PROVIDED TEXT ::
┄┄┄┄┄┄┄┄┄┄

SECURITIES AND EXCHANGE COMMISSION, Plaintiff-Appellee, v. Patrick KIRKLAND, Defendant-Appellant, Judith M. Mercier, Receiver-Appellee.

No. 07-15255

Decided: July 08, 2008

Before ANDERSON, HULL and PRYOR, Circuit Judges. Patrick Kirkland, Delray Beach, FL, pro se. William K. Shirey, II, Katharine B. Gresham, SEC, Washington, DC, for SEC and Mercier.

Patrick Kirkland appeals a finding of contempt and remedial sanction that followed his alleged violation of an asset freeze, which was entered after the Securities and Exchange Commission filed a complaint against Kirkland.   Because we lack jurisdiction over the order of civil contempt entered by the district court, we dismiss this appeal.

In 2006, the Commission filed a complaint against Kirkland and three companies controlled by him.   The complaint alleged that Kirkland had fraudulently enticed investors to buy unregistered securities in real-estate developments.   The complaint requested a restraining order, a freeze of assets, the appointment of a receiver, disgorgement, and civil penalties.   The district court entered a freeze of assets and appointed a receiver.

In 2007, the Commission and the Receiver filed a joint motion for an order to show cause why Kirkland should not be held in contempt for violating the asset freeze.   The motion alleged that Kirkland had cashed two checks issued by his bank in knowing violation of the asset freeze.   The total of the two checks was $3,957.73.

┄┄┄┄┄┄┄┄┄┄

COLLECTED DATA ::
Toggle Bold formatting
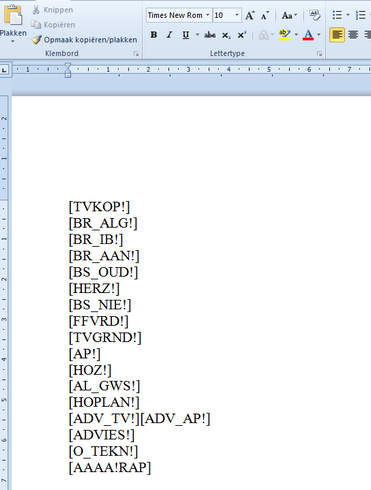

┄┄┄┄┄┄┄┄┄┄

SHORT PROBLEM :: Quote the stretch of the court decision on the contempt appeal from "In 2006, the" through "checks was $3,957.73." word for word.

WRITTEN REPLY ::
In 2006, the Commission filed a complaint against Kirkland and three companies controlled by him.   The complaint alleged that Kirkland had fraudulently enticed investors to buy unregistered securities in real-estate developments.   The complaint requested a restraining order, a freeze of assets, the appointment of a receiver, disgorgement, and civil penalties.   The district court entered a freeze of assets and appointed a receiver.

In 2007, the Commission and the Receiver filed a joint motion for an order to show cause why Kirkland should not be held in contempt for violating the asset freeze.   The motion alleged that Kirkland had cashed two checks issued by his bank in knowing violation of the asset freeze.   The total of the two checks was $3,957.73.